第一章 冥府宮の門前にて
第一章 冥府宮の門前にて
灰色の空が低く垂れ込め、潮のように湿った風が迷宮の門前を吹き抜けていた。
だが、この地においてそれは日常だった。
「虚王の冥府宮」。
死者の王がかつて築いたとされる地下の大迷宮。その入口を擁する第1層の街は、今や無数の冒険者たちが行き交う混沌とした都市へと姿を変えている。
石畳の通りを荷車が軋ませ、行商人の呼び声が飛び交い、冒険者たちの笑い声と怒号が入り混じる。
鍛冶屋からは鉄を打つ音が鳴り、祈祷所には負傷者が列をなし、ギルドの掲示板には新たな探索依頼が貼り出される。
この街は「門前街」と呼ばれ、冥府宮に挑むすべての者が一度は足を運ぶ場所だ。
そんな喧騒の中、ひときわ目を引く少女の姿があった。
漆黒に銀の縁を走らせた甲冑をまとい、腰に一振りの長剣を携えるその姿は、若くして数多の戦場を渡り歩いた老練の戦士を思わせる。
彼女の名はルシフェリス。
年若き人間の少女。だが、その双眸はどこか年齢に不相応な冷たさと静けさを宿していた。
「……ここが、“冥府宮”の門前か」
通りに立ち止まり、彼女はぼんやりと目を細めた。
通い慣れた者であれば素通りするような街のざわめきに、彼女はほんの少し耳を傾けていた。
何かを――あるいは誰かを探すように。
その日の午後、彼女は冒険者ギルドでの登録を済ませた。
肩書きには「ファイター」と記され、受付の少女は彼女の姿に少しばかり目を見張ったが、本人は特に気にするそぶりもなく、淡々と手続きを終えた。
「装備は……問題なさそうね。でも、よくあるのよ。最初だけ派手で中身が伴ってないのって」
そんな噂話が、彼女の背中を離れる前に小さく囁かれた。
ルシフェリスはそれにも動じず、街の片隅にある小さな酒場の扉を開いた。
***
その酒場、「銀の杭亭」は冒険者たちのたまり場として知られていた。
陽気な笑い声、酔っ払いの叫び、果ては喧嘩まで日常茶飯事だが、ここでの出会いが後に迷宮の運命を左右することも珍しくはない。

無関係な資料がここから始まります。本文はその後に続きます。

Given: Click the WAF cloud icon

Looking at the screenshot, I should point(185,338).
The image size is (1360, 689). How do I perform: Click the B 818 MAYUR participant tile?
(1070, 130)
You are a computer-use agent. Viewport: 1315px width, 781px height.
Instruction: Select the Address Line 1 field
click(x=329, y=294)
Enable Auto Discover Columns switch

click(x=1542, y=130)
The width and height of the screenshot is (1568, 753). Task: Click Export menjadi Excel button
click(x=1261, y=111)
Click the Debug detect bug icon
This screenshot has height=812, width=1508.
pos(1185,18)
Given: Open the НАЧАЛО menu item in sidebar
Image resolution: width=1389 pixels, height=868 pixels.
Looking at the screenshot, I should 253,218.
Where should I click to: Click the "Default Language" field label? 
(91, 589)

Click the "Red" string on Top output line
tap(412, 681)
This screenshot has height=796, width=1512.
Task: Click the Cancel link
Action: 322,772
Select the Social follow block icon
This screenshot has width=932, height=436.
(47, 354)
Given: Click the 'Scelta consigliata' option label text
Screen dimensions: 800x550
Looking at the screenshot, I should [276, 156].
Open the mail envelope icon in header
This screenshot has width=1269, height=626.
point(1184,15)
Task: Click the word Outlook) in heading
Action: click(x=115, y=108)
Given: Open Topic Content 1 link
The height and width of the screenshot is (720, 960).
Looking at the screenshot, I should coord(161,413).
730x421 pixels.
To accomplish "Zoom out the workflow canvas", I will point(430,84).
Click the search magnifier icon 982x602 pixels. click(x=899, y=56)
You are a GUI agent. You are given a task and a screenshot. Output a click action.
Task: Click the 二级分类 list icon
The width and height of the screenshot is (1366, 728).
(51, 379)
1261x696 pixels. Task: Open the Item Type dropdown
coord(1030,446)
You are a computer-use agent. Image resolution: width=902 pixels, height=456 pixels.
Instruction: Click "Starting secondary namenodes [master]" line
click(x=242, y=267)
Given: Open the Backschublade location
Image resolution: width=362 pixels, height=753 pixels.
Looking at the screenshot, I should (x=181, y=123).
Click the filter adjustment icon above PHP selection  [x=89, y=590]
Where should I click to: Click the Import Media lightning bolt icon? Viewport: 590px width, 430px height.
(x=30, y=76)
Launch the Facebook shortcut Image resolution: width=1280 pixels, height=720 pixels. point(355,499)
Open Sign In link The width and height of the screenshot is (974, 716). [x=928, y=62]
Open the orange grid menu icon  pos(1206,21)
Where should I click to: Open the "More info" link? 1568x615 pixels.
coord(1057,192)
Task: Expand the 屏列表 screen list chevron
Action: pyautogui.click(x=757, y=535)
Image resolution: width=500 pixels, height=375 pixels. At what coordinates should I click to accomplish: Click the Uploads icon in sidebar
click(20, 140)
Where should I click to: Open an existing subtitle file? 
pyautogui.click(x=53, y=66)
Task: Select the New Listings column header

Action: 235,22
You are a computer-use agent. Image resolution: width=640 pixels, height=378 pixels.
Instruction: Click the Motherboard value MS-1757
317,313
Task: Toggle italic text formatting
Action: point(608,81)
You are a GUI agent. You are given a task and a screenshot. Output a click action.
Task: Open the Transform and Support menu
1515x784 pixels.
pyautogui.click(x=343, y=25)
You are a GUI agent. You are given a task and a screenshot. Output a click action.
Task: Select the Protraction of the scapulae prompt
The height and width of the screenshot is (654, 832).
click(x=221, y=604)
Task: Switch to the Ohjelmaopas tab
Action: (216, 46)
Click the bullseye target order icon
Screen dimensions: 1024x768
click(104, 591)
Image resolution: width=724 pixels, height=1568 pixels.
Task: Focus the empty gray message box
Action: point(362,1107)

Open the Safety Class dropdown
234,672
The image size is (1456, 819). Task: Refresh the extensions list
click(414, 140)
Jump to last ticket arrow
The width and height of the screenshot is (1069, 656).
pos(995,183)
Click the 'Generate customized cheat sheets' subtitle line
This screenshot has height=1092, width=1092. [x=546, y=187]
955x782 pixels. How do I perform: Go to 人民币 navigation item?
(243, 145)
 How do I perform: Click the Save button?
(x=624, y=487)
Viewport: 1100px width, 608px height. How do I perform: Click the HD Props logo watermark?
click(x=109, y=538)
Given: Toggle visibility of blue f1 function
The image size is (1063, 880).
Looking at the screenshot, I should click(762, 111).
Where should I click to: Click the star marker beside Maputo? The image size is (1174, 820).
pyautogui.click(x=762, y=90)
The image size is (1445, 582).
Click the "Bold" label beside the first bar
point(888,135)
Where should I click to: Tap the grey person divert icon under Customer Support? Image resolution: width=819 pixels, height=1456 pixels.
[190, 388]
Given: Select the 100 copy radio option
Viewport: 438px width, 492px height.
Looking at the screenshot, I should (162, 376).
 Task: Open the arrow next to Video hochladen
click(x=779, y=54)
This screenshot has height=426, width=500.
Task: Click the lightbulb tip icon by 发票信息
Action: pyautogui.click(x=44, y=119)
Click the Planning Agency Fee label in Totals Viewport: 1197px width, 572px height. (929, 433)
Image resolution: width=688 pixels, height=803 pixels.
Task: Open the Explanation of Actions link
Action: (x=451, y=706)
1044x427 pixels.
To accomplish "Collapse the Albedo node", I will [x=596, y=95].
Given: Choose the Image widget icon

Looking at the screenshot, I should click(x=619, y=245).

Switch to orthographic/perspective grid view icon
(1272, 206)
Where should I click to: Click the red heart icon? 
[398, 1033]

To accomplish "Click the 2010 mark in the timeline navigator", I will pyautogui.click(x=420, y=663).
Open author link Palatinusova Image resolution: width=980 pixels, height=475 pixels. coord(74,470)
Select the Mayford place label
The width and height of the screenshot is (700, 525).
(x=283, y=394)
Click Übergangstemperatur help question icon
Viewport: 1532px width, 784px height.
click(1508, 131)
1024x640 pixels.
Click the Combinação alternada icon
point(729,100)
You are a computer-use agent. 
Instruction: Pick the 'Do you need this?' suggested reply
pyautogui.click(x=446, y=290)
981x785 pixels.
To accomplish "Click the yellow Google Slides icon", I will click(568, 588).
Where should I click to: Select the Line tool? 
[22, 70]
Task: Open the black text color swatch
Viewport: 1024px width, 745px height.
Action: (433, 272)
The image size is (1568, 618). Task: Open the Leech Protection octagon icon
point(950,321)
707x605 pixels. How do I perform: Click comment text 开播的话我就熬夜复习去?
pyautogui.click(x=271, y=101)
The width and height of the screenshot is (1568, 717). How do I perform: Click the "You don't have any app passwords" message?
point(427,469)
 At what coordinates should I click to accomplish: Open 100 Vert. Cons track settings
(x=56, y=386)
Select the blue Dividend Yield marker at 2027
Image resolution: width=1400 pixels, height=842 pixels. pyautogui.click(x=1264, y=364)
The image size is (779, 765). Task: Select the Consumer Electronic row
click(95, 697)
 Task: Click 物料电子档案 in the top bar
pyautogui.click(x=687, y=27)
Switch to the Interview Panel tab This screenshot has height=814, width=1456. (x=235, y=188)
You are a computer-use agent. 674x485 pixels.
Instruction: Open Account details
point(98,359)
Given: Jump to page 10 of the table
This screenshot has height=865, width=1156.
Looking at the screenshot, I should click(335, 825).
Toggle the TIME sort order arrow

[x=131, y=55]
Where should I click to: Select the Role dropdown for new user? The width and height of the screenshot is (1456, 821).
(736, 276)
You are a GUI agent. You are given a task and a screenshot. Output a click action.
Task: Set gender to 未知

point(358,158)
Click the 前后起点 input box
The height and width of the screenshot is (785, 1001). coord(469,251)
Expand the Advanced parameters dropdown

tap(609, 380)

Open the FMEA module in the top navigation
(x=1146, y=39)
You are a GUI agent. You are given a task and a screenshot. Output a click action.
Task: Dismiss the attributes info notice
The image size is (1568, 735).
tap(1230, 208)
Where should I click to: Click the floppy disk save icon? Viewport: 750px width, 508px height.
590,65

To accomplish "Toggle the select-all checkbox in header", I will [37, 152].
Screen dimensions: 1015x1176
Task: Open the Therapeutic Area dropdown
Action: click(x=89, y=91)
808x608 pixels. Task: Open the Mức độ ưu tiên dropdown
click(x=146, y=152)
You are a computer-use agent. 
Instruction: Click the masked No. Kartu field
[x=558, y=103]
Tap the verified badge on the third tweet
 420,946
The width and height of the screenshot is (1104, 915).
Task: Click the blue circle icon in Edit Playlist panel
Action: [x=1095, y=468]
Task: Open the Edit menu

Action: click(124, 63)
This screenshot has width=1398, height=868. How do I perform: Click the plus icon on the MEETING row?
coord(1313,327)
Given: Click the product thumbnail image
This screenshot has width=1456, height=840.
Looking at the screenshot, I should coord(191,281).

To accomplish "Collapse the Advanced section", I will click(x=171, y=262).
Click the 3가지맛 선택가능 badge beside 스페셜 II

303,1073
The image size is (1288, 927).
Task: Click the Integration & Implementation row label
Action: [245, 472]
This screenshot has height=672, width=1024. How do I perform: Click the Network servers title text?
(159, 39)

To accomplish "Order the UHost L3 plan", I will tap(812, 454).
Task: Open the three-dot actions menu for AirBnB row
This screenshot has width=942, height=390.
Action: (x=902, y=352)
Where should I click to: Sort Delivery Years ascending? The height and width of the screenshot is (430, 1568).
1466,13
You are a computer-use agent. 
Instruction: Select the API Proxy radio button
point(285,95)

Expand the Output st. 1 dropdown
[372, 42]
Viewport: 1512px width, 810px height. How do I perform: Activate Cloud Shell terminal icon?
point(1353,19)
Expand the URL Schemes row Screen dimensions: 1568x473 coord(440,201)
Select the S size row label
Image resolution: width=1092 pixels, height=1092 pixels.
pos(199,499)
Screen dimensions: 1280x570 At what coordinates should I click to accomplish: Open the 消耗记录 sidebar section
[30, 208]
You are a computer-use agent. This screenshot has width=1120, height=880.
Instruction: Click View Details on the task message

ルシフェリスがカウンターの端に腰を下ろすと、店主らしき大柄な男が無言で水の入った木杯を差し出した。
「新人か?」
短くそう問われ、ルシフェリスは小さくうなずいた。
「ああ、最近よく来るのよ。若いのに無茶ばかりするのが多くてな……ま、気をつけるんだな」
「ありがとう。心得てるわ」
言葉数は少なく、それでも彼女の口調には芯があった。
周囲の冒険者たちが一瞬だけ彼女に注目し、やがて興味を失ったようにそれぞれの談笑に戻っていく。
だが、一人の少女だけは違った。
「ねぇねぇ、そこのお姉さん! 強そうな剣持ってるじゃん! ねえ、触っていい?」
唐突に現れたのは、背丈の低い茶髪のハーフリングの少女。顔つきは幼く、瞳だけがきらきらと輝いている。
「……勝手に触るものじゃないわよ」
「えー、ケチー。でもなんかカッコイイ! あたし、シルカっていうの! 盗みはしないから安心してね!」
盗みはしない――と言いながら笑うその姿に、店主も苦笑を浮かべた。
「こいつ、街のガキどもに混ざって暮らしてるんだが、時々こうやって“面白そうなヤツ”に絡みに来るんだよ」
ルシフェリスは軽くため息をつきながらも、どこか嬉しそうな表情をほんの一瞬だけ見せた。
「……ルシフェリス。よろしくね、シルカ」
「うんっ!」
そのやり取りの向こう、奥の席では赤髪の少女がちらりとこちらを見ていた。
膝の上には魔導書、目元には戦いの火を宿したような鋭い視線。
だが彼女はまだ言葉を交わすことなく、静かにルシフェリスを観察しているだけだった。
やがて、日が傾きはじめ、冒険者たちが次第に宿へと戻っていく。
ルシフェリスは杯の水を飲み干し、そっと席を立った。
静かに街の通りを歩きながら、空を見上げる。
――この迷宮で、何を見つけるのだろう。
――あの人の……足跡は、この地下にあるのか。
誰にも聞かれないように、彼女は小さくそう呟いた。
彼女の旅は、まだ始まったばかりだ。